··· Supplied entries ···
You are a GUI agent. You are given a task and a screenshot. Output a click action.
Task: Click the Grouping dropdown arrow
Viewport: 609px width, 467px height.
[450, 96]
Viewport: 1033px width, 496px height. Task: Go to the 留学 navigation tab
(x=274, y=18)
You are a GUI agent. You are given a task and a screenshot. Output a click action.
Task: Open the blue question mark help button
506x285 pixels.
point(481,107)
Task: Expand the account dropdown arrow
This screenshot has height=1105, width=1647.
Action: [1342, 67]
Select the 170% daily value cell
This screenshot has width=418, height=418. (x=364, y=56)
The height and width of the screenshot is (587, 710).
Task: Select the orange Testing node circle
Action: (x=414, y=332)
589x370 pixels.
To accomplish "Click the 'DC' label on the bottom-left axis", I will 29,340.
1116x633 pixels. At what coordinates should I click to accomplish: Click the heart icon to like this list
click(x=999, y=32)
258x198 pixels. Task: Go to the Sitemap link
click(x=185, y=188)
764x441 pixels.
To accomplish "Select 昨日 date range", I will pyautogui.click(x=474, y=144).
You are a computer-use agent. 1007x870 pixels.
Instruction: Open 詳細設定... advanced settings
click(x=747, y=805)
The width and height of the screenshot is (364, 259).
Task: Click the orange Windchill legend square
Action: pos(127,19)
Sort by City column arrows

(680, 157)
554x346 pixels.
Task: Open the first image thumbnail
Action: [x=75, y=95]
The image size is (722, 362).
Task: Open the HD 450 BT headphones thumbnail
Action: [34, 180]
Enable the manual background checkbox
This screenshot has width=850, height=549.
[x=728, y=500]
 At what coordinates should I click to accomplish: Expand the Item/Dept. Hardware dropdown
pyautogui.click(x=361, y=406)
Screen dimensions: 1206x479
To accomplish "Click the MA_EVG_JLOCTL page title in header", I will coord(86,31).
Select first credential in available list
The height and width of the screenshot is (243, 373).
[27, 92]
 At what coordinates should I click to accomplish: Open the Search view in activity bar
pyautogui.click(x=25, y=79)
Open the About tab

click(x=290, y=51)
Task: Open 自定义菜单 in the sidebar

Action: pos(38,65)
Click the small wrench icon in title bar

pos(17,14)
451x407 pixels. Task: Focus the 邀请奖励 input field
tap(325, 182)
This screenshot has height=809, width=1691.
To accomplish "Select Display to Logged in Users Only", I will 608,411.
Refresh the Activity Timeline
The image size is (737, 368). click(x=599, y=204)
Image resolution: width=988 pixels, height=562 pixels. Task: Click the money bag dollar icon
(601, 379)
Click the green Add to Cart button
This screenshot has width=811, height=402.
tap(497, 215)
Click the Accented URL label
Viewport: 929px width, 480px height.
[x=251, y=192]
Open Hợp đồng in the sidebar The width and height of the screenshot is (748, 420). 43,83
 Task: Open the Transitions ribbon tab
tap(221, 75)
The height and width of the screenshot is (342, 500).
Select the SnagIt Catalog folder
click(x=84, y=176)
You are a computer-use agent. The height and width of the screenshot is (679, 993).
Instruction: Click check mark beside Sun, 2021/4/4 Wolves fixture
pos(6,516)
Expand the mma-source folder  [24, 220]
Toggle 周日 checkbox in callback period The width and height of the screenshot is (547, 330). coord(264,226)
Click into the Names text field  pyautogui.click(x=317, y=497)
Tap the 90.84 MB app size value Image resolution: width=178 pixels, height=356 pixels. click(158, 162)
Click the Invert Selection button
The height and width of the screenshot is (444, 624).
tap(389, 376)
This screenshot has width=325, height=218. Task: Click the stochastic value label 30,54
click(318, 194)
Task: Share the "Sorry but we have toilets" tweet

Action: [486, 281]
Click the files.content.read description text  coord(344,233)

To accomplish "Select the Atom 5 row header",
···
*Problem requirements*:
Copy out exactly the lines from the line with "Click the files.content.read" to the end of the listing, including both of those lines, and give nothing else.

*Written reply*:
Click the files.content.read description text  coord(344,233)

To accomplish "Select the Atom 5 row header",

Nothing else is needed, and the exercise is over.